--- Data under study ---
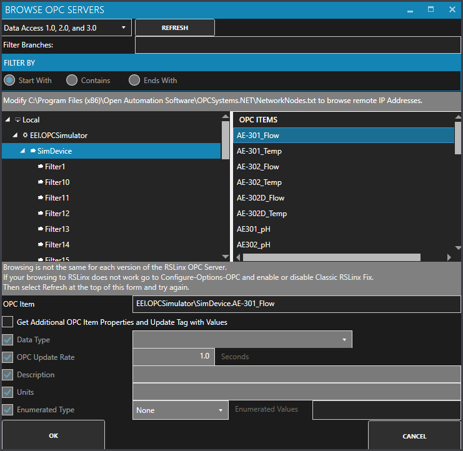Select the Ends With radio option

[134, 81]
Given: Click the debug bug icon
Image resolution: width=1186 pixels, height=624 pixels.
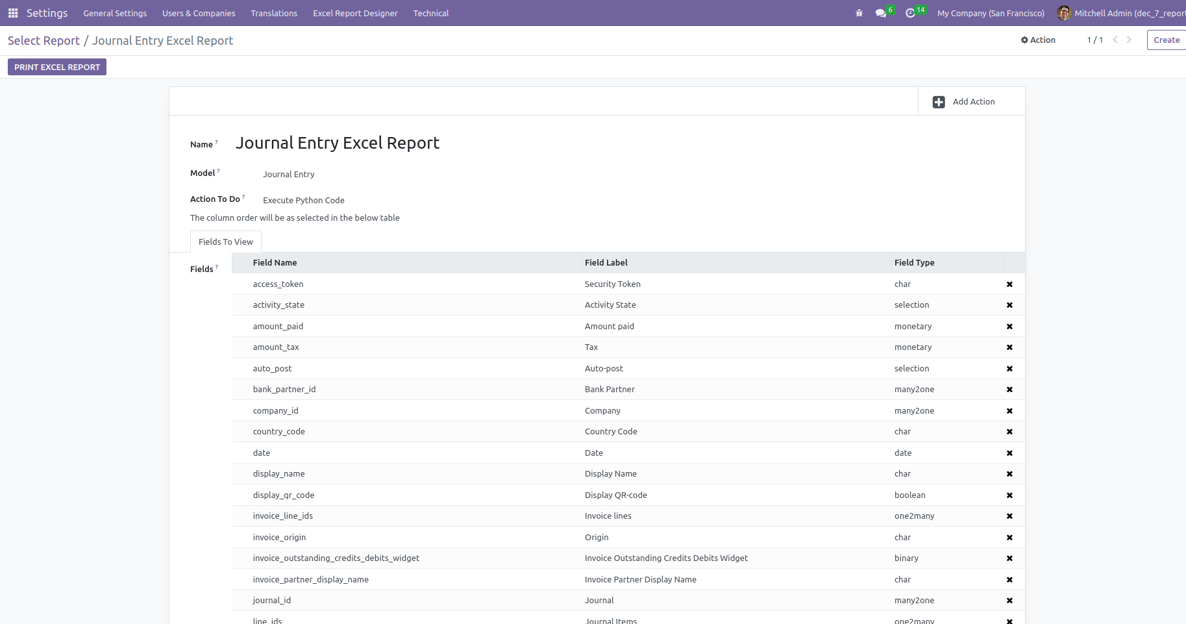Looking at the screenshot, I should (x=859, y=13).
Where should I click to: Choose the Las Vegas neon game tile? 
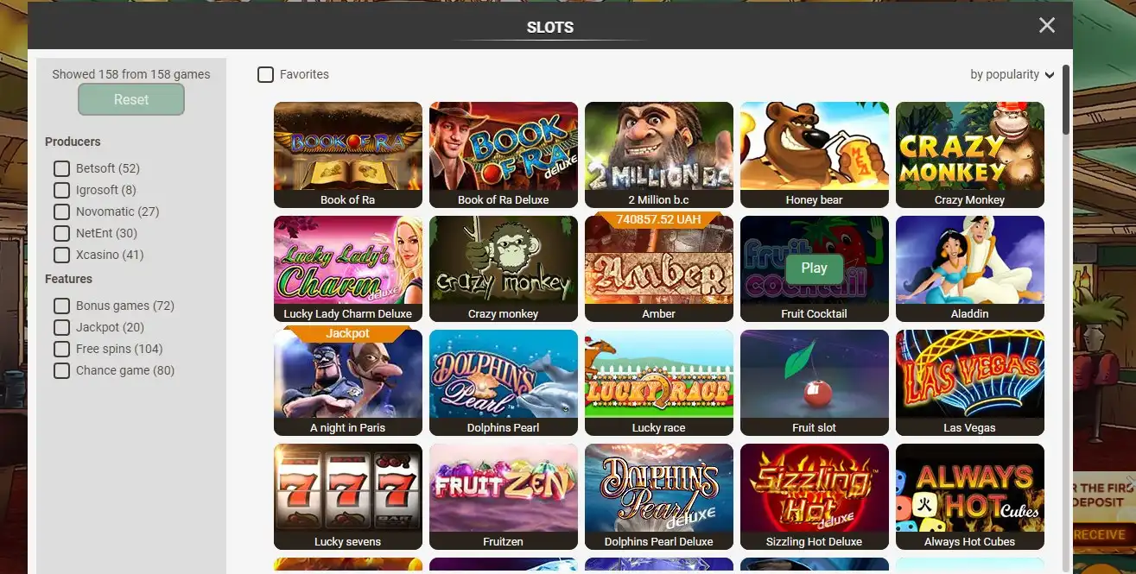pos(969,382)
---
--- Data under study ---
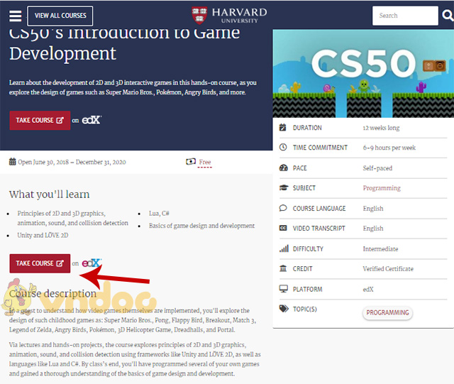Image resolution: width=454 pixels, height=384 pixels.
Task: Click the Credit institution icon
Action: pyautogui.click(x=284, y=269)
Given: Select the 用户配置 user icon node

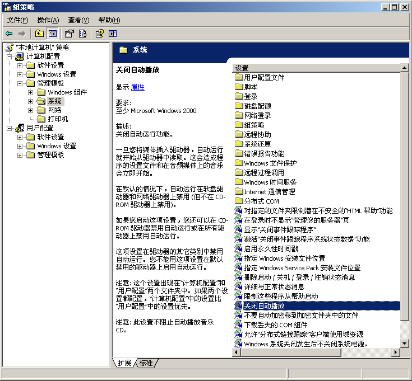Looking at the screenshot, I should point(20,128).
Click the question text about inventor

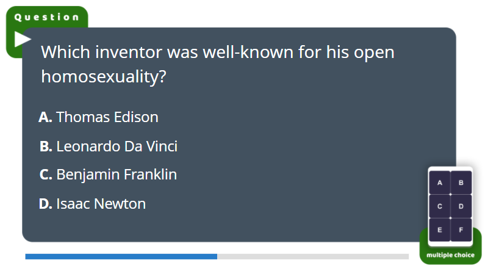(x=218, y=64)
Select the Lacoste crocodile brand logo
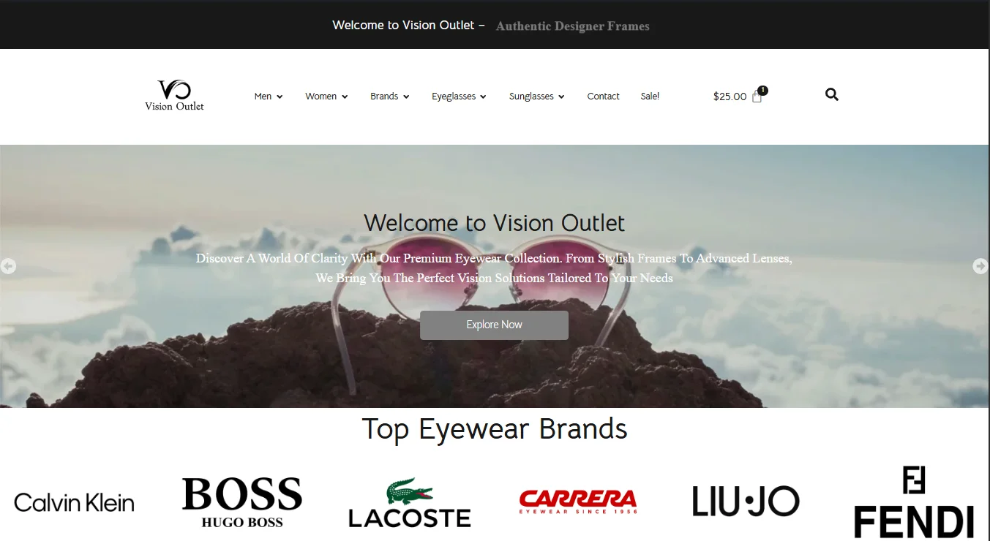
---
--- Data under study ---
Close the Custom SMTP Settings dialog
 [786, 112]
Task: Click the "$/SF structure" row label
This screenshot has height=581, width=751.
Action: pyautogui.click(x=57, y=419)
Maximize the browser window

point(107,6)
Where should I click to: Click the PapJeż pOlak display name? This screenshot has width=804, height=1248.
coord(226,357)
---
Write out word for word the lines of the listing above from the line with "Given: Select the 用户配置 user icon node" to the line with "Select the Lacoste crocodile brand logo", taking in both of those lines but no pictures.

**Exercise response:**
Given: Select the 用户配置 user icon node

Looking at the screenshot, I should point(20,128).
Click the question text about inventor

(x=218, y=64)
Select the Lacoste crocodile brand logo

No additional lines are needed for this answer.